ENTRIES SUPPLIED:
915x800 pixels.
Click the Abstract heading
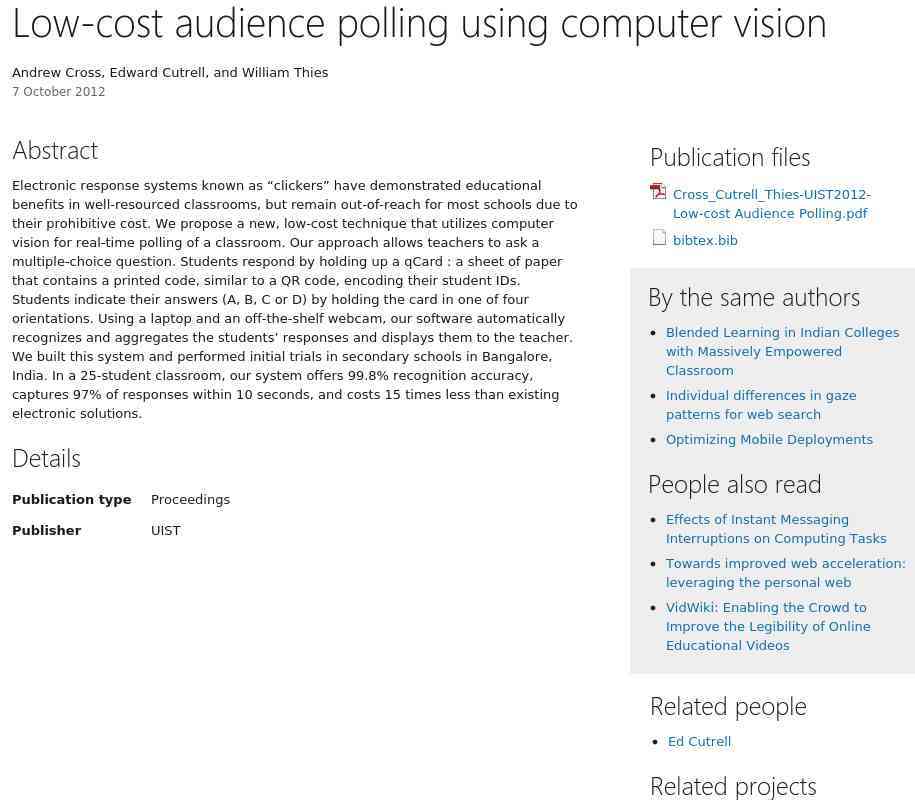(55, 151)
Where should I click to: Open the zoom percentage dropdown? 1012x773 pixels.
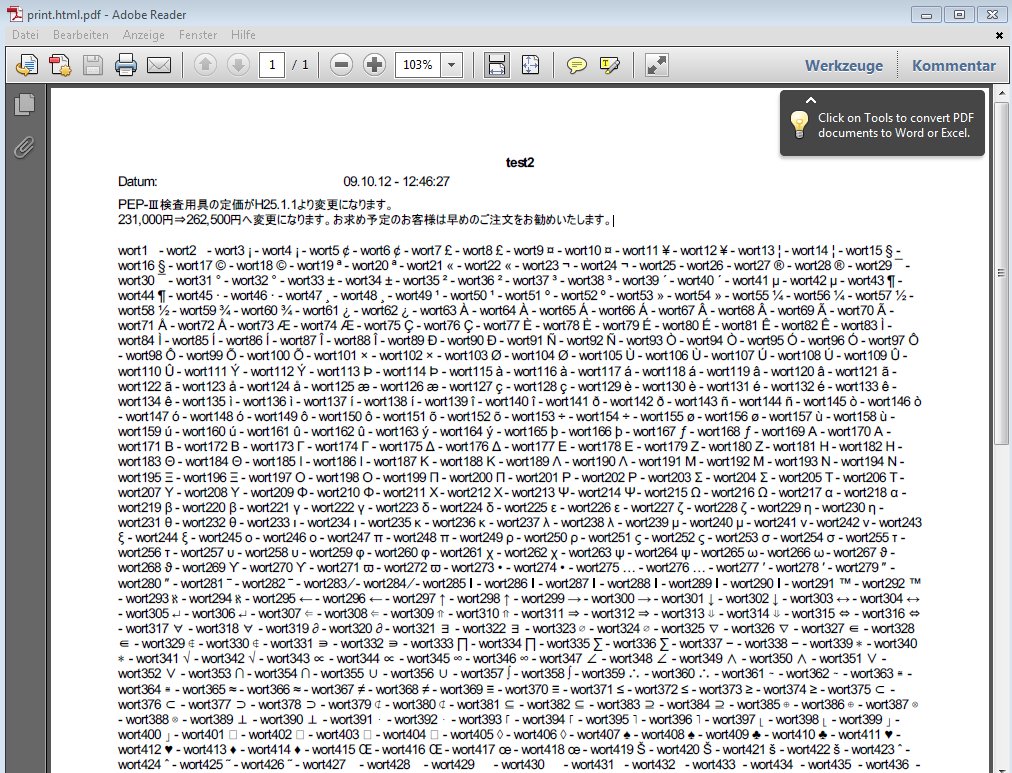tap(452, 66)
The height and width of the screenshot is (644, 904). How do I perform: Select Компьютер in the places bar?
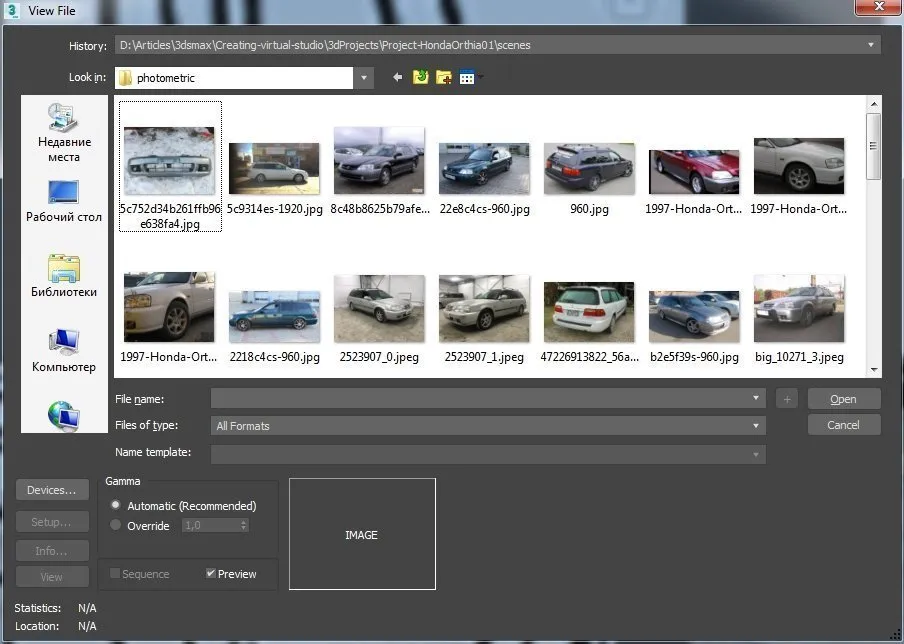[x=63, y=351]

EXERCISE DIRECTIONS: Keeping every word as it is, write out all the data and omit the pictures.

ANSWER SECTION:
915x800 pixels.
Click the Abstract heading
(55, 151)
Where should I click to: Open the zoom percentage dropdown? 1012x773 pixels.
tap(452, 66)
The height and width of the screenshot is (644, 904). How do I perform: Select Компьютер in the places bar?
[x=63, y=351]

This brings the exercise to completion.